3,392
Views
7
CrossRef citations to date
0
Altmetric
Value Added Metrics in Education

Discussion of the American Statistical Association's Statement (2014) on Using Value-Added Models for Educational Assessment

Pages 111-113 | Received 01 Jul 2014, Published online: 07 Nov 2014

Abstract

In a recent statement, the American Statistical Association (ASA) discusses the use of value-added measurement to evaluate teacher quality. We present our views on the issues raised by the ASA, in light of research we and others have done on this subject. We highlight areas of agreement with the ASA statement, clarify which issues raised by the ASA have been largely resolved, and point to those issues which should be a priority for future research.

KEY WORDS::

In a recent statement, the American Statistical Association (ASA) discusses the use of value-added measurement (VAM) to evaluate teacher quality. The statement (ASA Citation2014) is carefully crafted and explicitly states that its intention is not to “promote or condemn specific uses of VAM.” However, some commentators (Strauss Citation2013; Ravitch Citation2014) have interpreted the statement as expressing a negative view of VAM, while others disagree (Bruno Citation2014; Startz Citation2014).

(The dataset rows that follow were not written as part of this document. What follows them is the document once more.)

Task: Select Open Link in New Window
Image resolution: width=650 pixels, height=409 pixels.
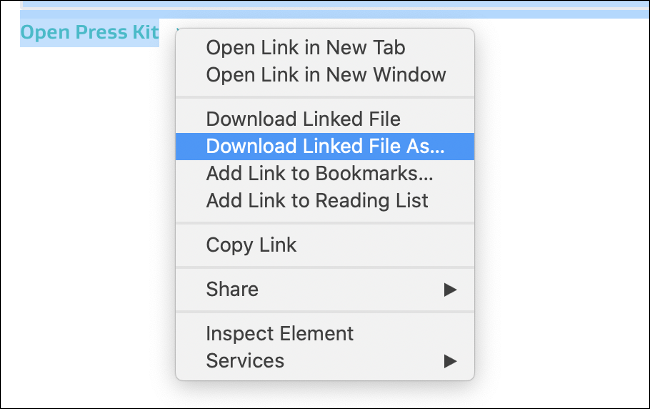Action: click(325, 74)
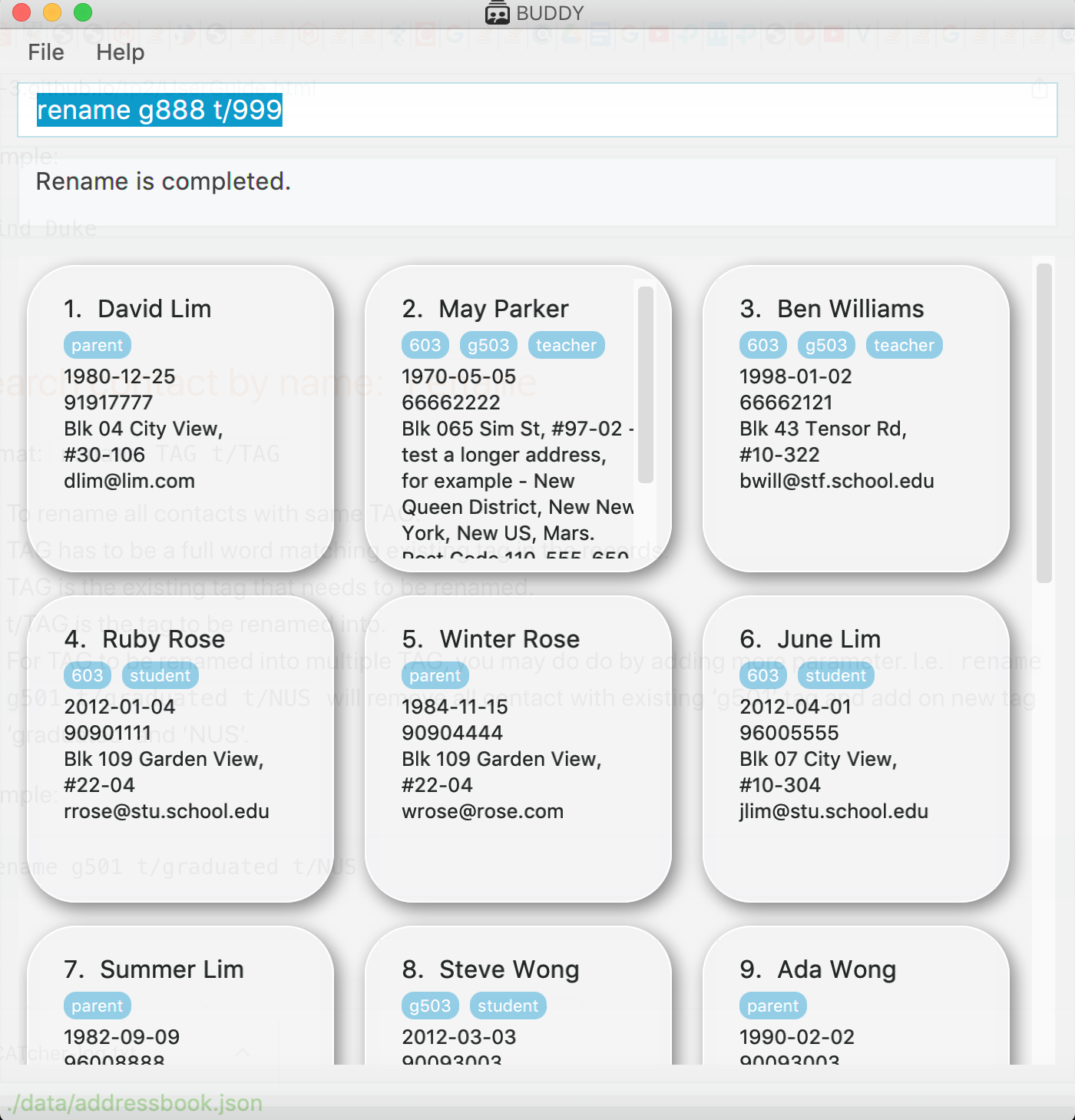
Task: Select the '603' tag badge on Ben Williams
Action: click(762, 345)
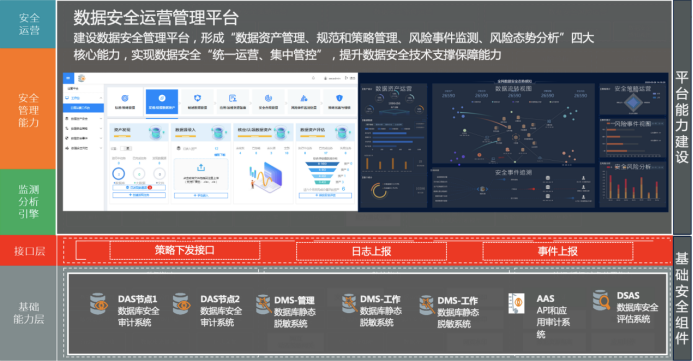
Task: Expand the last sidebar menu item chevron
Action: point(101,148)
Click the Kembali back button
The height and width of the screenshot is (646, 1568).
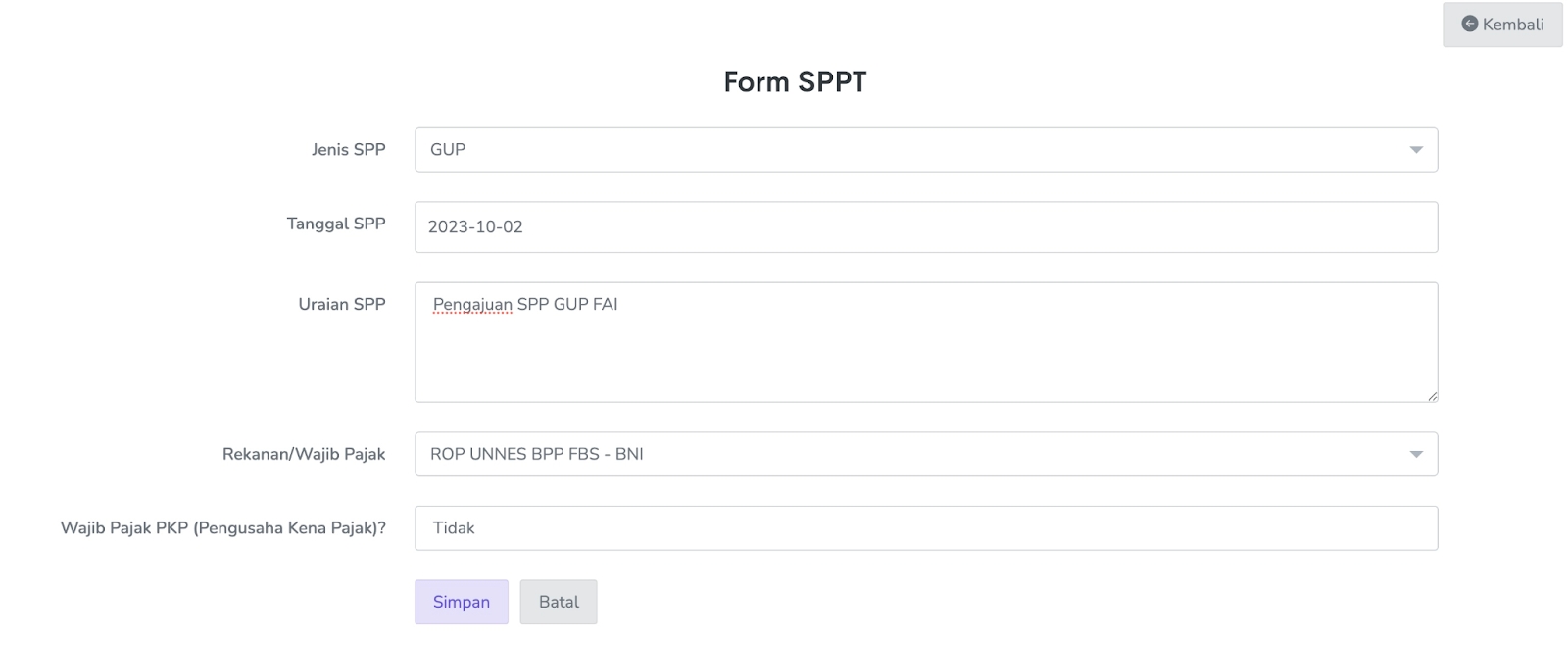pos(1502,25)
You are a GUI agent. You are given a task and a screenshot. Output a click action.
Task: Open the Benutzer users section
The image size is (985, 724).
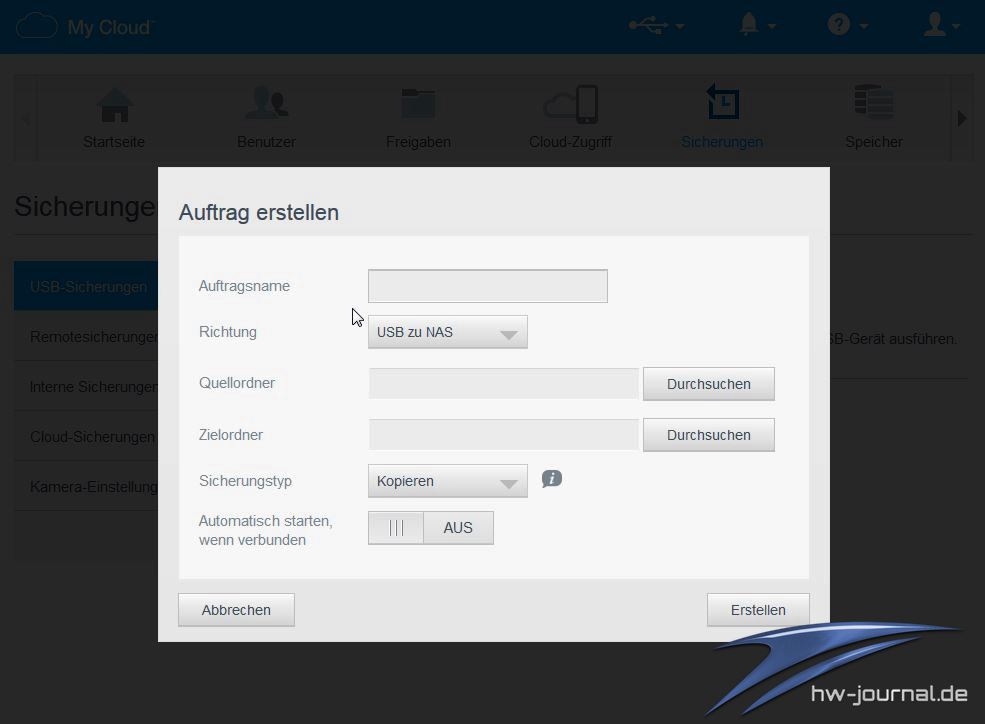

In this note, we present our views on the issues raised by the ASA in light of research we and others have done on this subject over the past five years. While we agree with many of the points made by the ASA, their statement provided no references to the literature. Hence, it is unclear whether the ASA's statement fully incorporates the results of recent research that addresses many of the concerns it raises.

In what follows, we provide a point-by-point discussion of the ASA statement in the context of the recent academic literature and policy debates on value-added measurement. Like the ASA, our objective is not to advocate a specific policy, but rather to clarify which issues have been largely resolved and which issues remain open to debate and should be a priority for future research.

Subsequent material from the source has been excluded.